Stuck Fermentation in Wine Making: Causes and Solutions

You’ve got it all down – you bought the land, you cultivated the perfect vines, you have casks to die for and a perfect recipe and system for great wine. Then, your wine just… stops. This sluggish, way slowed down occurrence can be an enormous headache in an already painstakingly careful process. As a wine maker, new or old, having your fermentation process simply stop or even slow down feels like an impossible hurdle to clear, and you fear you will lose potentially hundreds if not thousands on a “bad” batch of wine.

Not so.

Stuck fermentation in wine making is actually much more common than most realize. The causes are quite simple to lay out, and more than one solution exists for troubleshooting.

Wine Making 101

First, how did you get to the point of stuck fermentation? The wine making process is well established and has been for thousands of years.

First, you harvest your grapes, the primary step that is seasonal and can be nerve wracking if you have a too hot summer or an early frost. Grapes are hardy but can still be ruined by extreme weather changes.

Next, you crush the grapes to release the juice.
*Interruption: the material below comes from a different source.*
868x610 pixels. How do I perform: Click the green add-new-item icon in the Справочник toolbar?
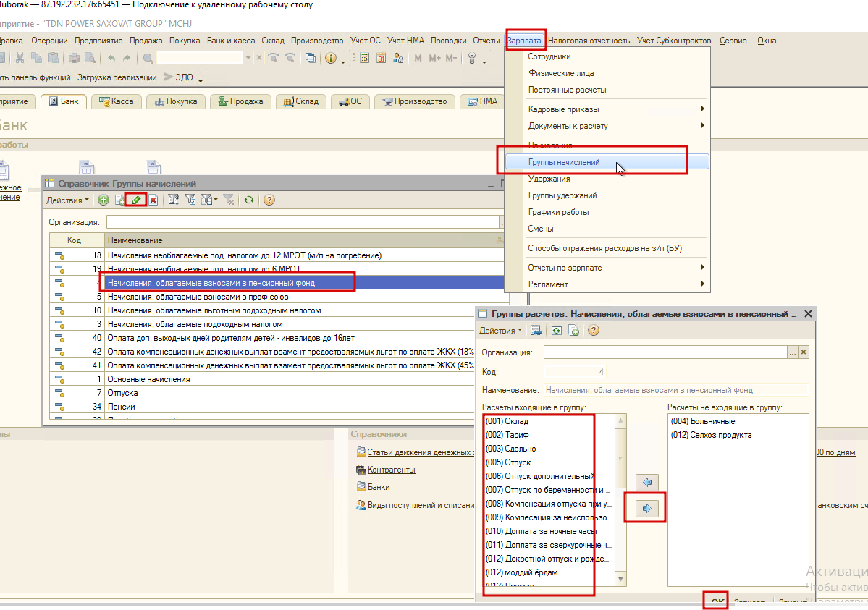tap(103, 200)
With red wine, you leave the skins with the juice to dye the wine red. With white wine, you’ll remove skins immediately.

The following step is where wine makers can get stuck. You add yeast to your juice for fermentation. During fermentation, the yeast eat the sugar and coverts it to alcohol.

There are a few final steps, which involve removing the skins and any other sediment from the wine, converting the malic acid in the wine, which is tart and sharp, to lactic acid, which is soft and round, and then of course the bottling and storing.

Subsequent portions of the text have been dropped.